* **Available records**:
- - -
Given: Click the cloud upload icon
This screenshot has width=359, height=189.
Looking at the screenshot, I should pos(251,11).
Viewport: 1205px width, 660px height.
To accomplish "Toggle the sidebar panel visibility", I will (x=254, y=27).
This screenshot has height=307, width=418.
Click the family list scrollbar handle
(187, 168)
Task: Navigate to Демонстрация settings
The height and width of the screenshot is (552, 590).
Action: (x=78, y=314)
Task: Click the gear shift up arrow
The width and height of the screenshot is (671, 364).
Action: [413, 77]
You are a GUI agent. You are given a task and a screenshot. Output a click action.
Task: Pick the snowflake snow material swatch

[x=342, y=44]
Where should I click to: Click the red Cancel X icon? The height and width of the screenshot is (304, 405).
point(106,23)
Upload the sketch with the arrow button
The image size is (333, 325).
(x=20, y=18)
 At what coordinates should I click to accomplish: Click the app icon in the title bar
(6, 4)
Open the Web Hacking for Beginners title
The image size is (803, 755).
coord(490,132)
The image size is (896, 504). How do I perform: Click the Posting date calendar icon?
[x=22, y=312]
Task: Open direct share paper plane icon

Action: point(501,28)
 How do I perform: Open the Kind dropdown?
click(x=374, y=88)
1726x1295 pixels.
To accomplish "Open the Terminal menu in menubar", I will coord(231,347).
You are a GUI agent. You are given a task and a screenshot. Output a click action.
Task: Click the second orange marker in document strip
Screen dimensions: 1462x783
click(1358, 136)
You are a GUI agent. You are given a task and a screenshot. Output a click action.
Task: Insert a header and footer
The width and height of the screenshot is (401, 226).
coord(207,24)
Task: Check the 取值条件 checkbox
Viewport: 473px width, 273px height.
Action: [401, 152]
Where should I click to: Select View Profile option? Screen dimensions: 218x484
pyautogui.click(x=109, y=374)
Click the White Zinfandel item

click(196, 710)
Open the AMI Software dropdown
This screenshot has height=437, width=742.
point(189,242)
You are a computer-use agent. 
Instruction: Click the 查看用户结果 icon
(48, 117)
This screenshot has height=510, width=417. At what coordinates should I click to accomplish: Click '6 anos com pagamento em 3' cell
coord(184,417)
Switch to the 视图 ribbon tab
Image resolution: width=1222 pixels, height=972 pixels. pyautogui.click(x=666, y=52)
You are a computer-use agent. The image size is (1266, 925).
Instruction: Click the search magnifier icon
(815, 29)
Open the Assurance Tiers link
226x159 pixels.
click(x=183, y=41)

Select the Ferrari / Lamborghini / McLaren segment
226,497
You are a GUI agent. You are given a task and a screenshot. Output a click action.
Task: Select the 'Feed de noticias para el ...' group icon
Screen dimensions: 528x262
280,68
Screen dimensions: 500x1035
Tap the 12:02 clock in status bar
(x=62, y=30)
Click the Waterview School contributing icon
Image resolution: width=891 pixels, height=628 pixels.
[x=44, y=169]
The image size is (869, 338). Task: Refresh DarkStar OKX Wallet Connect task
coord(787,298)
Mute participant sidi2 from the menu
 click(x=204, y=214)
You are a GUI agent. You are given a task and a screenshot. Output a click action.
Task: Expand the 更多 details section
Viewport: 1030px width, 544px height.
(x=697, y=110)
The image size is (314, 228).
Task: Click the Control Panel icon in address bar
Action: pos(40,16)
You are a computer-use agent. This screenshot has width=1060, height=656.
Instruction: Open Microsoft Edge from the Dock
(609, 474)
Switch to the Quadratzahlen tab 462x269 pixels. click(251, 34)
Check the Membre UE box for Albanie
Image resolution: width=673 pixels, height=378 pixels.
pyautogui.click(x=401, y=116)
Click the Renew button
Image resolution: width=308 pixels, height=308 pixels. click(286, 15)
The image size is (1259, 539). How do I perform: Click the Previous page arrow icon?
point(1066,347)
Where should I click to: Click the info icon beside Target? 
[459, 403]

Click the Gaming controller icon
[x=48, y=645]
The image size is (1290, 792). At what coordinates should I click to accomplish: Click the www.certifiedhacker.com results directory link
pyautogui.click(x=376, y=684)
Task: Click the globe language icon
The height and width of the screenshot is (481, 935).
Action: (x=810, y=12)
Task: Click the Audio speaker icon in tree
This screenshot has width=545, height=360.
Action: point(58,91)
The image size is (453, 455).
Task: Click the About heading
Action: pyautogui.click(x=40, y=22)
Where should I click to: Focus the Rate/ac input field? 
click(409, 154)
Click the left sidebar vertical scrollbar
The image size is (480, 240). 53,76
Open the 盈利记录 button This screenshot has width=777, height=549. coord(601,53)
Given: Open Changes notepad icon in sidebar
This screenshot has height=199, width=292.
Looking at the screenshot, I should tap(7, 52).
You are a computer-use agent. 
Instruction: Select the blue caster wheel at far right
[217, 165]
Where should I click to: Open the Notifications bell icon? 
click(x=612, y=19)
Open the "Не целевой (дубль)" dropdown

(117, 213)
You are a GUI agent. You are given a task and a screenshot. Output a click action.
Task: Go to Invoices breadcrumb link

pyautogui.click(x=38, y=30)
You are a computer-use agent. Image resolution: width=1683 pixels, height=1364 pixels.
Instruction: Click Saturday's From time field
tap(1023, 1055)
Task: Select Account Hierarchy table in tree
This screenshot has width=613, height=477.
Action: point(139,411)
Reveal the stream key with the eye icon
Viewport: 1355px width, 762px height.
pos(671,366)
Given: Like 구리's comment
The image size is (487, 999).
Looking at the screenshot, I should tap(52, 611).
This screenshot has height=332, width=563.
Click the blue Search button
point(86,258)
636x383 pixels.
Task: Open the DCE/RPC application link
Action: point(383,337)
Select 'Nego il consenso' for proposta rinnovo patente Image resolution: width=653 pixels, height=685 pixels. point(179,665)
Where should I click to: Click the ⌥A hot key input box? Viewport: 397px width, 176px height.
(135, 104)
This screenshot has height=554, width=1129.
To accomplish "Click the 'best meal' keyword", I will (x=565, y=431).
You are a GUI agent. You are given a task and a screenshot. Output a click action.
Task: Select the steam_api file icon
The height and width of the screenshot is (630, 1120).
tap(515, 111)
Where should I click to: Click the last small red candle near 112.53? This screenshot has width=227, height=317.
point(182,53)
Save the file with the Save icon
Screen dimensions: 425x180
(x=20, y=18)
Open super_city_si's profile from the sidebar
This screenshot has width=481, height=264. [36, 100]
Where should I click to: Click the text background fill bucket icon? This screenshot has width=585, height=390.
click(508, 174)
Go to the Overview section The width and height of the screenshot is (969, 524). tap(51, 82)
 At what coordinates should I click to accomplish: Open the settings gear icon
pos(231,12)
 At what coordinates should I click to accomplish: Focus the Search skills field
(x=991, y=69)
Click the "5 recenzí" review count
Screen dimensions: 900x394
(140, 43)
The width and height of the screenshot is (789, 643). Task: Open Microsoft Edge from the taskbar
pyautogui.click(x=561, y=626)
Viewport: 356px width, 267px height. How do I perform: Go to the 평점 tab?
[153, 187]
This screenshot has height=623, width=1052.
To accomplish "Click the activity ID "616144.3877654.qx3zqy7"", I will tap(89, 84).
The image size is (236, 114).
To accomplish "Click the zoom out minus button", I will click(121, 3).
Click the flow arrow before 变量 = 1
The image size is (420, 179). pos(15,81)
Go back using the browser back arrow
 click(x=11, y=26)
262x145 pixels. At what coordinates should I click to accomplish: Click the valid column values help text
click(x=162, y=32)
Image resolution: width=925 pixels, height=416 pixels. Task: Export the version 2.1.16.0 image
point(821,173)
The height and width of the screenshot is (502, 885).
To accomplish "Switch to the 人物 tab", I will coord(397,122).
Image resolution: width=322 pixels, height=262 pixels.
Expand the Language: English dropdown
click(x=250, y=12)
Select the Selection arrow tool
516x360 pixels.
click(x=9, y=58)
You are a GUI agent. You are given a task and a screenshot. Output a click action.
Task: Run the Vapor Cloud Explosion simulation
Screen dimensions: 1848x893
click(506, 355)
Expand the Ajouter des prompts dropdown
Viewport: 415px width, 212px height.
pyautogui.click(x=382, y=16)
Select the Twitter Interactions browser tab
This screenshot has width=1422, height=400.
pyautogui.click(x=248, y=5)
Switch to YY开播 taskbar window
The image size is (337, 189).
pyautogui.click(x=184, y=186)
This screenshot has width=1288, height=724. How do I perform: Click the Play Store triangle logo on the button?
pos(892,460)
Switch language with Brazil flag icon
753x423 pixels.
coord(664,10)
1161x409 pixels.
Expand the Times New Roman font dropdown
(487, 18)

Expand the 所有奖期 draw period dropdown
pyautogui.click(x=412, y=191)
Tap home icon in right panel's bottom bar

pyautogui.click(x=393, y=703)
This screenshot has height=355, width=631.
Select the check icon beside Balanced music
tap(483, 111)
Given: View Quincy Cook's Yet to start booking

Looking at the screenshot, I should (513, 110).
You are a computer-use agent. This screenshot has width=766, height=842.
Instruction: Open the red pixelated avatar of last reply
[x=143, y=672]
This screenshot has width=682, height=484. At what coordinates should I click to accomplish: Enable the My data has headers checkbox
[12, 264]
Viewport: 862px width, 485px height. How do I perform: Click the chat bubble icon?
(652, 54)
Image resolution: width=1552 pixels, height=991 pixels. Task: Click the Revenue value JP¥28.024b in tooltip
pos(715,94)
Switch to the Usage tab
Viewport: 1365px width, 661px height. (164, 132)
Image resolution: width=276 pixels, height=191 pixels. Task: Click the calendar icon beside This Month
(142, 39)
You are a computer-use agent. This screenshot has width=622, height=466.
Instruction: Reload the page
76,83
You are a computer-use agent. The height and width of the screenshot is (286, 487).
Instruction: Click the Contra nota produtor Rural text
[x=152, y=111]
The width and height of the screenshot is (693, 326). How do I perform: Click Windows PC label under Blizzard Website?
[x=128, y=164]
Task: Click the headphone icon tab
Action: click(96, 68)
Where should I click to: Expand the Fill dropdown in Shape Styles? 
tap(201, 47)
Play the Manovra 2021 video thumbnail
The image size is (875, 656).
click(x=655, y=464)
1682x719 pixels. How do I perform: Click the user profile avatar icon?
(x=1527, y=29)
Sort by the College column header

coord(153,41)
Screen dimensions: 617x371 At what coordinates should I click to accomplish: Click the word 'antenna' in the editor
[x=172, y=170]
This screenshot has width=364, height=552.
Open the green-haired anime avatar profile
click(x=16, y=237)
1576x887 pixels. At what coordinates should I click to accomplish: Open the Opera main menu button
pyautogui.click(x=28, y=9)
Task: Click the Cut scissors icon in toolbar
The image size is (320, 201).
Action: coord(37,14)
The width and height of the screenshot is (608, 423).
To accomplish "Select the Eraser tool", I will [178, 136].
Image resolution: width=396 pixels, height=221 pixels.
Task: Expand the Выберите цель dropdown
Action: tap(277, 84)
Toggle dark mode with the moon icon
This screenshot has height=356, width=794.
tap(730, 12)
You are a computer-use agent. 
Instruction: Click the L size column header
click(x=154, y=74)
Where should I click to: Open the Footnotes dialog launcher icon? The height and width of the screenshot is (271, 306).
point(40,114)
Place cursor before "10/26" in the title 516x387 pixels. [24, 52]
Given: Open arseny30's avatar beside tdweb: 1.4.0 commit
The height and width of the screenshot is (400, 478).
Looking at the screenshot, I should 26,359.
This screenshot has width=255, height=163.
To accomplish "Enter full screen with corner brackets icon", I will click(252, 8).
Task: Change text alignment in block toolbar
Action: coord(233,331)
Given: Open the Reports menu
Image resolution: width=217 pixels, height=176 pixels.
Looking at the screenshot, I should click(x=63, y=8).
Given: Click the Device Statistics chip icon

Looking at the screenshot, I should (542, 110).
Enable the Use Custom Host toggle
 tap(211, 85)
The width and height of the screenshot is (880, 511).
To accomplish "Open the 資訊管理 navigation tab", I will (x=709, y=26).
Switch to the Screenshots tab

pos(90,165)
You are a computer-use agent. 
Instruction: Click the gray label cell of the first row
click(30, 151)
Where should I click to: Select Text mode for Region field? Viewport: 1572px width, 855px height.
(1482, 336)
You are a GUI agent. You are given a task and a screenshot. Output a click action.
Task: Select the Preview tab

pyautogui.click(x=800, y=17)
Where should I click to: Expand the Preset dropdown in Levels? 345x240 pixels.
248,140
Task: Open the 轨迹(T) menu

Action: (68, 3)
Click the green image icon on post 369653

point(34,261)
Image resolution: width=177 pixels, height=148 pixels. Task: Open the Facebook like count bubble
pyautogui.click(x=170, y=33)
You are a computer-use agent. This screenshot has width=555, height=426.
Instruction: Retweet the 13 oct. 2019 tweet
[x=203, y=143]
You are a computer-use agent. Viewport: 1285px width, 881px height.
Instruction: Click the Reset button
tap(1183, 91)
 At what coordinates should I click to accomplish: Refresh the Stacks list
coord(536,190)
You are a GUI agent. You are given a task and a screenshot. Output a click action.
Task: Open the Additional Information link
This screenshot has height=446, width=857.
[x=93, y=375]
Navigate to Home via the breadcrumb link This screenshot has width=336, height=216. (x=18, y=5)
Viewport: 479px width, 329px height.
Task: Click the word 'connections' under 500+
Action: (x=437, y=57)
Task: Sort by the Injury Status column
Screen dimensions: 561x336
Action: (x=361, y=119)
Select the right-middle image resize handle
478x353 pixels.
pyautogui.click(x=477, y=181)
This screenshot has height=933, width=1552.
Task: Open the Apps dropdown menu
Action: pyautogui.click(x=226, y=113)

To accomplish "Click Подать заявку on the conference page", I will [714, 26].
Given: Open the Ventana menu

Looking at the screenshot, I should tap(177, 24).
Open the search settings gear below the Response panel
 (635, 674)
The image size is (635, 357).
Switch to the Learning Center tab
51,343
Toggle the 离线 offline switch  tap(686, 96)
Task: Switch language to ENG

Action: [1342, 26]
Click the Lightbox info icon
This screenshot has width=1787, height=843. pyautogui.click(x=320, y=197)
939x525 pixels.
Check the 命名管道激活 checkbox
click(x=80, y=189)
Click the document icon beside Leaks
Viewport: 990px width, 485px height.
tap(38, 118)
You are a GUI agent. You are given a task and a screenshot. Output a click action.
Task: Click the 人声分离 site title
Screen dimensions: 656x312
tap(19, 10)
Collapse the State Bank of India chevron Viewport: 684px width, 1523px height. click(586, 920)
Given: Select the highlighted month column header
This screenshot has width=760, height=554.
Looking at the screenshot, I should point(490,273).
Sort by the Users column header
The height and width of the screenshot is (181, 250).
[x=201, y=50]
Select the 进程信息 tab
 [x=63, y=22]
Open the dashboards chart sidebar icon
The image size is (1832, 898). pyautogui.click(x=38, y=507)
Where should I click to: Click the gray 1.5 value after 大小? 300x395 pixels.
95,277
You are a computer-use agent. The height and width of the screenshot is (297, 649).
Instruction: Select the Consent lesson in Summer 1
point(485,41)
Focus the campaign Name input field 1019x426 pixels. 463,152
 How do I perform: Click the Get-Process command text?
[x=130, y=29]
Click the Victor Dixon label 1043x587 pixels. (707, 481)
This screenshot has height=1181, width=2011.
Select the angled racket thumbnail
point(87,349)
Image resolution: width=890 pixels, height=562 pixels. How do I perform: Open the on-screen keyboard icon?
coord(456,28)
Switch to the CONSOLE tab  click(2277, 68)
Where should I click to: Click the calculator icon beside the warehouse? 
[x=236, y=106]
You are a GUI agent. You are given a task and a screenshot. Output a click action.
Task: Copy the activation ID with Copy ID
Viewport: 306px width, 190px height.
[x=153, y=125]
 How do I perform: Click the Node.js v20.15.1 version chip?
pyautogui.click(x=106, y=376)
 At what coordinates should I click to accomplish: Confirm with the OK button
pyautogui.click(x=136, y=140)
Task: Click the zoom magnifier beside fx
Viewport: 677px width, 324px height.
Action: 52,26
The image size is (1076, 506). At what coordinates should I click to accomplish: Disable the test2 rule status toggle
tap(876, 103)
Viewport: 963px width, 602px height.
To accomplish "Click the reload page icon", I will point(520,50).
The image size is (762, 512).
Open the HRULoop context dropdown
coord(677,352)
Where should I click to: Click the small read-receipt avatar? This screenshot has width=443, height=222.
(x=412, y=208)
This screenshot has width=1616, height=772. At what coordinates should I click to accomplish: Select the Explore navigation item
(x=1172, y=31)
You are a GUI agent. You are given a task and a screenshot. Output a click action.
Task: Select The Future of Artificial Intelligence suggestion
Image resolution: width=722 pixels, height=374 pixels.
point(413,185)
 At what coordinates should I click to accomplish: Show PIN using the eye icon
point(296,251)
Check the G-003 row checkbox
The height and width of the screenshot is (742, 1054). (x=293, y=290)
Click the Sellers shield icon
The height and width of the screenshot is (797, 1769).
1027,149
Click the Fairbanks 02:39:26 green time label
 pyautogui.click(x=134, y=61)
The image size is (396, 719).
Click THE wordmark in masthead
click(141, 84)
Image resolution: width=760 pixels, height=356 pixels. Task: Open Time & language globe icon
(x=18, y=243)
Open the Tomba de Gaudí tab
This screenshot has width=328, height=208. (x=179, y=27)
- - -
Render everything from the start of the material down to the line containing "Action: (x=78, y=314)" as a two-column CSV with the headers instruction and answer. Give one row per instruction, with its text and its answer each in one quoted field and any line breaks replaced by spaces.

* **Solution for this task**:
instruction,answer
"Given: Click the cloud upload icon This screenshot has width=359, height=189.","Looking at the screenshot, I should pos(251,11)."
"Viewport: 1205px width, 660px height. To accomplish ""Toggle the sidebar panel visibility"",","I will (x=254, y=27)."
"This screenshot has height=307, width=418. Click the family list scrollbar handle","(187, 168)"
"Task: Navigate to Демонстрация settings The height and width of the screenshot is (552, 590).","Action: (x=78, y=314)"